Fundamentalist Muslim groups and indeed more mainstream ones are ready to allege that their faith has been disrespected and demand that the rest of us show the proper "respect" for their beliefs. Why? Nobody has any inherent right to respect, nor does any group.  Respect is something individuals earn through over their lifetime through their actions. You don't get an automatic right to respect because you believe something very strongly. 


9/11 Truthers are adamant that the US government orchestrated the destruction of the Twin Towers. As long as no one ever puts one of them in a position of responsibility, that's fine. But those beliefs do not merit respect. Some of the truthers really do wear tin foil hats and live inside Faraday cages. They are to use the technical term batshit crazy. 

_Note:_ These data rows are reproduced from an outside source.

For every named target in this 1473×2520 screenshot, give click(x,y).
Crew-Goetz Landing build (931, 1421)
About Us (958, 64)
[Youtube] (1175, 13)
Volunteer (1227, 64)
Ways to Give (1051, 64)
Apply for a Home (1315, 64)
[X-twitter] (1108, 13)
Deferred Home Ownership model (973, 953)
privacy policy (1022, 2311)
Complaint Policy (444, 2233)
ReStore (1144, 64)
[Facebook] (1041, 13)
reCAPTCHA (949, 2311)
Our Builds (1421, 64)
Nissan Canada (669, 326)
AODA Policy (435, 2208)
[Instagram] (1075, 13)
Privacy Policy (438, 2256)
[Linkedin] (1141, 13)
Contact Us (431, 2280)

You could argue I'm being very disrespectful comparing the religious beliefs of fundamentalist Muslims to those of conspiracy theorists. Except you cannot grant everyone or every idea respect, if they are mutually exclusive. Richard Dawkins and the Archbishop of Canterbury cannot both be right, especially as the new Archbishop actually believes in God. If you respect Dawkins's beliefs, you can't respect the Archbishop's and vice versa. The same holds true for any belief system, whether it's atheism or scientology unless you don't believe in anything at all, which is cheating.

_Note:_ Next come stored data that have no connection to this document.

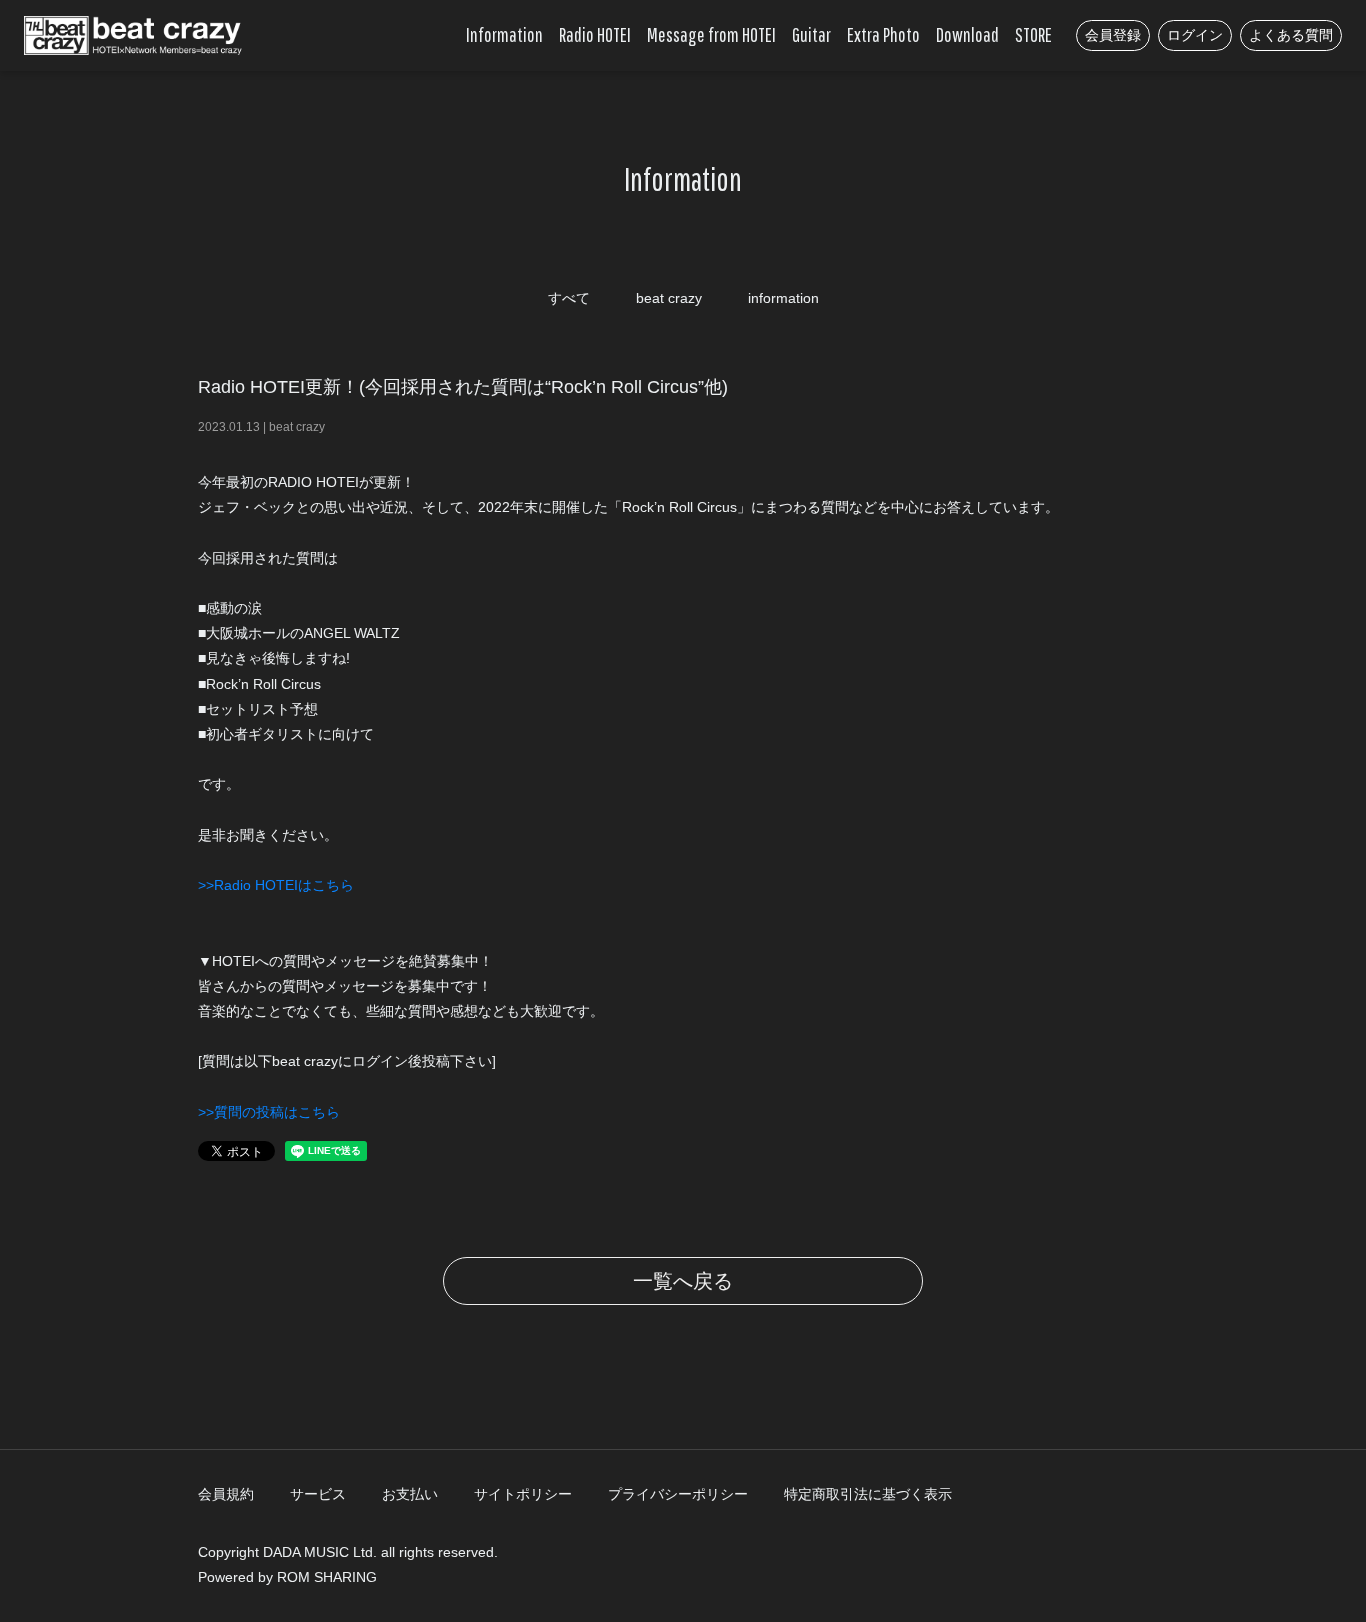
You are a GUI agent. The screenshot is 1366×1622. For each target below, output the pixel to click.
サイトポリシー (523, 1494)
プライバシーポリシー (678, 1494)
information (783, 298)
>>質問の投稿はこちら (269, 1112)
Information (504, 34)
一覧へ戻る (683, 1281)
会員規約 (226, 1494)
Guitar (811, 34)
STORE (1033, 34)
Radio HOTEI (595, 34)
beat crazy (669, 298)
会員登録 (1113, 35)
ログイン (1195, 35)
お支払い (410, 1494)
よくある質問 (1291, 35)
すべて (569, 298)
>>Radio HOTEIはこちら (276, 885)
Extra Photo (883, 34)
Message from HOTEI (711, 34)
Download (967, 34)
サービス (318, 1494)
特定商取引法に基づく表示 (868, 1494)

When groups or individuals clamour for respect, it's not the same as tolerance or freedom. Doing the right thing in terms of people's beliefs in covered by the ancient philosophy expressed by Socrates, Buddha and Jesus, namely don't be a dick. Or as your grandmother might call it, good manners. Actually my grandmother is a bad example, as she was a borderline Nazi. For everyone else, with normal grandmothers who didn't think Norman Tebbit was dangerous liberal and hadn't visited Hitler's Germany in the 1930s, you get the idea. Be nice to people, don't be a dick (your own grandmother may have used a slightly different phrasing). 

Anyone agitating for respect is really demanding that society change to accommodate their beliefs or behaviour. To which the correct response is, with respect, get lost. Equality legislation and laws on racial and religious discrimination have the situation pretty much covered ( though there's plenty of material for another blog). The interesting thing is that the individuals who most deserve respect in our society, those who devote their lives to the service of others are also the least likely to shout about needing respect. Odd that isn't it?

Now the observant of you may have noticed that in the opening paragraph, I used the phrase freedom of speech and implied that even that doesn't deserve respect. I was exaggerating for effect. Although someone excising their right to free speech is not entitled to respect by default. Lars von Trier can make a film where the characters remove their own genitals, I don't have to watch it and as it turns out, I haven't. You can if you want, that's the beauty of the free society. 

Freedom of speech requires robust defence, not respect as if it were a local bye-law relating to parking zones or littering. Freedom should be championed, cherished and celebrated. The concept of respect is the refuge of bigots, bullies and bullshitters who want to extract concessions from the rest of us. 

But what if you offend people or hurt their feelings by penning satirical cartoons, like Charlie Hebdo's team? Sadly in recent days, too many have rushed to blame the victims, as if freedom speech is a conditional principle, dependent on good behaviour. If a person believes in an Almighty deity with supreme power, then I'd argue that that deity can look after himself (or herself). Those who kill to right an alleged wrong against their faith cannot be appeased nor should they and don't above all deserve respect.